● **Problem**
Some lines below may hold the string "time". Count them and give only the total.

● **Data under study**
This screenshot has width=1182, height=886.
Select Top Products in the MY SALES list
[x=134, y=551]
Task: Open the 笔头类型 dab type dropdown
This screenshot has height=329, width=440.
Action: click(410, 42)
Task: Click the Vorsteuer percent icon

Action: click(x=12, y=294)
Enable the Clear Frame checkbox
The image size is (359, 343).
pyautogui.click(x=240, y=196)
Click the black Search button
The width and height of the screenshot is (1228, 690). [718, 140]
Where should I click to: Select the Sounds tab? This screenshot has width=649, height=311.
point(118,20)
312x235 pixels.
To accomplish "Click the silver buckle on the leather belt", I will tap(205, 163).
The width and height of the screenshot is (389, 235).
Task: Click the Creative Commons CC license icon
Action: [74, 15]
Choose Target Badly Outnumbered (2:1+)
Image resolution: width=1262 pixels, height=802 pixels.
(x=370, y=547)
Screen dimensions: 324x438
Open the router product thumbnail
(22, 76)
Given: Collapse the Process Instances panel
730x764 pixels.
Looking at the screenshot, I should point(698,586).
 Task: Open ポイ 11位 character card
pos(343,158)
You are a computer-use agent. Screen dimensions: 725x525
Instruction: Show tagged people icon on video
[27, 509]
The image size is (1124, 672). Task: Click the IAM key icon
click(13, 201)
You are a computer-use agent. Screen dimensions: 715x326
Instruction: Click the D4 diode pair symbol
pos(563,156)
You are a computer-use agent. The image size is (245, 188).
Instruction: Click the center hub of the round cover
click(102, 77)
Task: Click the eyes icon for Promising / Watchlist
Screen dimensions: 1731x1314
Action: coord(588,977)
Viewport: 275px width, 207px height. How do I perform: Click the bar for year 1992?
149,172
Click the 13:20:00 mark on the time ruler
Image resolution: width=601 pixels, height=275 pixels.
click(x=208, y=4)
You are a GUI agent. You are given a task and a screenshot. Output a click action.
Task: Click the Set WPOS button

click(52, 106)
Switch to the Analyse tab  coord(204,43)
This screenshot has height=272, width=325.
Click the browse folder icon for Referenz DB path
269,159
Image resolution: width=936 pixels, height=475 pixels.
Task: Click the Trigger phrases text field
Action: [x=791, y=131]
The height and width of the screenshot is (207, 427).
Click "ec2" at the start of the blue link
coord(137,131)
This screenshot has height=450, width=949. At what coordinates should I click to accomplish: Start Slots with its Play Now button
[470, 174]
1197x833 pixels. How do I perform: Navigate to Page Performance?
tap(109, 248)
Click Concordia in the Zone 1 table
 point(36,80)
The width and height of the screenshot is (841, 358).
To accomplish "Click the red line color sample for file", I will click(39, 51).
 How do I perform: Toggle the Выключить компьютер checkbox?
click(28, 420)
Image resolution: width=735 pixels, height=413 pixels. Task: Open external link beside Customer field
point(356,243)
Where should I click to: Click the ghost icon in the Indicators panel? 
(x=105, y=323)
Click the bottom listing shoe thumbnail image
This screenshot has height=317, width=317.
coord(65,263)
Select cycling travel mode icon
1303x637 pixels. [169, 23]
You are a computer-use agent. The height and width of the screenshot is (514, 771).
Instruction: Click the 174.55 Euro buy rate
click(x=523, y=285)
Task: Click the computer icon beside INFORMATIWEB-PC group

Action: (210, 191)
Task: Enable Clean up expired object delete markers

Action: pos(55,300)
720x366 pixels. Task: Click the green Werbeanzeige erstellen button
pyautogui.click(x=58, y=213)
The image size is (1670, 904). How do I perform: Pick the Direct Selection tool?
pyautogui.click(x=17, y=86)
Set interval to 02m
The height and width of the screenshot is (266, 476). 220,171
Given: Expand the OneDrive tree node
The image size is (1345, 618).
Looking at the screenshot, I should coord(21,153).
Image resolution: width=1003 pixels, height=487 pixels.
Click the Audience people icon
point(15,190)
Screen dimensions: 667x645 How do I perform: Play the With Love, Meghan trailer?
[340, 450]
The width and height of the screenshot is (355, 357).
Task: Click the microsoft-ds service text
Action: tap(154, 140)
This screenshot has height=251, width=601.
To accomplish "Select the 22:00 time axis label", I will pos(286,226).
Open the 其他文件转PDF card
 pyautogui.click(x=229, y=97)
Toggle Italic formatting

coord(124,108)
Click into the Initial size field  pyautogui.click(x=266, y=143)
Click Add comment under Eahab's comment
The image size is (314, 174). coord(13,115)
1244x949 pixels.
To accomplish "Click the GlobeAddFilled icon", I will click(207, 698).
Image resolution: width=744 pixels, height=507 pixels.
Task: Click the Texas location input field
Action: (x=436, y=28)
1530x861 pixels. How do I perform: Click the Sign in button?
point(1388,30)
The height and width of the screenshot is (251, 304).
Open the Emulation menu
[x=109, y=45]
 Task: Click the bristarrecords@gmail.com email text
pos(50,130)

● **Result**
2